- Your task
Pull out each line in the data below that contains the string "menu", and copy those lines in full.
== Data shown ==
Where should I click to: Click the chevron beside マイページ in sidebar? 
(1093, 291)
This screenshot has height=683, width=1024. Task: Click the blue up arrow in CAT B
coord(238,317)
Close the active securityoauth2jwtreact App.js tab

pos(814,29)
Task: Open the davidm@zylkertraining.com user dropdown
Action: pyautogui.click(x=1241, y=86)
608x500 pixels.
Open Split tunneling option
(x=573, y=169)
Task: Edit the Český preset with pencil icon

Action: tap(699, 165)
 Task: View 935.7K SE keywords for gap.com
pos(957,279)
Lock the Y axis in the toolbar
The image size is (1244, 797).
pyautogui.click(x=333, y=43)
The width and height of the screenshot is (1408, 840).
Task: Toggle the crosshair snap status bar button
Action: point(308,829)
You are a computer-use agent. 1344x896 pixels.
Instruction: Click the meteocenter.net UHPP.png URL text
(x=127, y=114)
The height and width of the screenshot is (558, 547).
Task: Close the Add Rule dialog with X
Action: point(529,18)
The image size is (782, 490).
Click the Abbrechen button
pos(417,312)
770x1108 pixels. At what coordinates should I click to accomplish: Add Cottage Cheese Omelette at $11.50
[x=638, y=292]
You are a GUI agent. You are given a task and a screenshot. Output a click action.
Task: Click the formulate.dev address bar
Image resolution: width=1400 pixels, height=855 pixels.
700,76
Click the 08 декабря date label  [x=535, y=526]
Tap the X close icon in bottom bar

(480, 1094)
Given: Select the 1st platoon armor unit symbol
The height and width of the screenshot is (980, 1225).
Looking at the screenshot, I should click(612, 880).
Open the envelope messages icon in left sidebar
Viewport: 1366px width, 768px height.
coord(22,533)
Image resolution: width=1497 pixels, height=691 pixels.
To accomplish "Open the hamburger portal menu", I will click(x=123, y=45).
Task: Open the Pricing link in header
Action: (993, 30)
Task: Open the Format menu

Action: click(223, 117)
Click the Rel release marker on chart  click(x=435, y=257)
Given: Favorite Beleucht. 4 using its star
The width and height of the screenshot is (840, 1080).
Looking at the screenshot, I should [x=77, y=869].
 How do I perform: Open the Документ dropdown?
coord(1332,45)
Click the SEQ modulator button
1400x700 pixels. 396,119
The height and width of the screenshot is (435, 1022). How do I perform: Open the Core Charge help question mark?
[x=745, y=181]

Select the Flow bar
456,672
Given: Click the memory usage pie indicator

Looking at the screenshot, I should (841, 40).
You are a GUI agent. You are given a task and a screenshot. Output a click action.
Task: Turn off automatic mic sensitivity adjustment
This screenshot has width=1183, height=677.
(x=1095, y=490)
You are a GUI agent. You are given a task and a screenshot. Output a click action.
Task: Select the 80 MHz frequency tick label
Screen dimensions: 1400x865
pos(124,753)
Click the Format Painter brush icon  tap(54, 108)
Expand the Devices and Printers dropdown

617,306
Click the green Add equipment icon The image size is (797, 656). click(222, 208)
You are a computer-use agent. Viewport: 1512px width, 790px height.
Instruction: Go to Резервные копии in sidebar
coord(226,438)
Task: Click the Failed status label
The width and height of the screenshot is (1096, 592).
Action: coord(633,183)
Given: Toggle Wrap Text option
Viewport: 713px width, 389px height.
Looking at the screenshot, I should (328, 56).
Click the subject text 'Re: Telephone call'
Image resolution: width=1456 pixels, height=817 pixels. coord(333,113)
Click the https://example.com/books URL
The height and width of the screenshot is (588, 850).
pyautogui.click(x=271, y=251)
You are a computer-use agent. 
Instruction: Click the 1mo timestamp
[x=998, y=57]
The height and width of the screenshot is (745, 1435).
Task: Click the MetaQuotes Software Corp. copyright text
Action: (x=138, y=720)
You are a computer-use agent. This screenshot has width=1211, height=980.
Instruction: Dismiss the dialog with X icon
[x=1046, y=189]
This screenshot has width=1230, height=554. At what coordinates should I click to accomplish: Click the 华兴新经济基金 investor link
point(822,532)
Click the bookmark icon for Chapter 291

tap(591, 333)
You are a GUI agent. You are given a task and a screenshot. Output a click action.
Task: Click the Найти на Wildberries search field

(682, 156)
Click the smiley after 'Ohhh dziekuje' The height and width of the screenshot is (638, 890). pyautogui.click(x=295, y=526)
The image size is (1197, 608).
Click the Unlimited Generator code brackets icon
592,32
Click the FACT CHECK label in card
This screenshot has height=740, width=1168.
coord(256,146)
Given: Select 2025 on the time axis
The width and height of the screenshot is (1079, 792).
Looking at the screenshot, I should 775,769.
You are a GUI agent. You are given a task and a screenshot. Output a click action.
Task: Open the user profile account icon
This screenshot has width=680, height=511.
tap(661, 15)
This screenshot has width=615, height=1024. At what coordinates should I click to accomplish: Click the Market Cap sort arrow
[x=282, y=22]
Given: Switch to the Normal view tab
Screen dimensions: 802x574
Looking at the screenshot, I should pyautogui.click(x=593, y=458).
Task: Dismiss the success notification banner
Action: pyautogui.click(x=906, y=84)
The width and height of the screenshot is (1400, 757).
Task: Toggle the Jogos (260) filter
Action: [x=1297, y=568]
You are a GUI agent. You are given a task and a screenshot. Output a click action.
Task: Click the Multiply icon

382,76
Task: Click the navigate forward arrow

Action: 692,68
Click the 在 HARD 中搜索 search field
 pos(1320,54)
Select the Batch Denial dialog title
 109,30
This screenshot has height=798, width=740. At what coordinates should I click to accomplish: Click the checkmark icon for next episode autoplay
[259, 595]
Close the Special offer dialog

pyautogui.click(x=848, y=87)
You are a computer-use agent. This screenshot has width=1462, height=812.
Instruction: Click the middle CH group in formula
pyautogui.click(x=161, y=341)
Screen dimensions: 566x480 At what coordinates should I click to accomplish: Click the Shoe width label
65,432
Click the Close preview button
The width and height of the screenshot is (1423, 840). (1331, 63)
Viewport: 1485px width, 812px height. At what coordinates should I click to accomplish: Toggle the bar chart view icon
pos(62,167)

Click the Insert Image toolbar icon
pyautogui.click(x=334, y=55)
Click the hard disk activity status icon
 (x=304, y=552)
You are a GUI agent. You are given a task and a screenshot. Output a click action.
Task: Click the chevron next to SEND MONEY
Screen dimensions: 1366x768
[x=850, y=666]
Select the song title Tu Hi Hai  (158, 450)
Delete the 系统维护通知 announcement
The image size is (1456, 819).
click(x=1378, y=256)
===
- Exercise output
To accomplish "Open the hamburger portal menu", I will click(x=123, y=45).
Task: Open the Format menu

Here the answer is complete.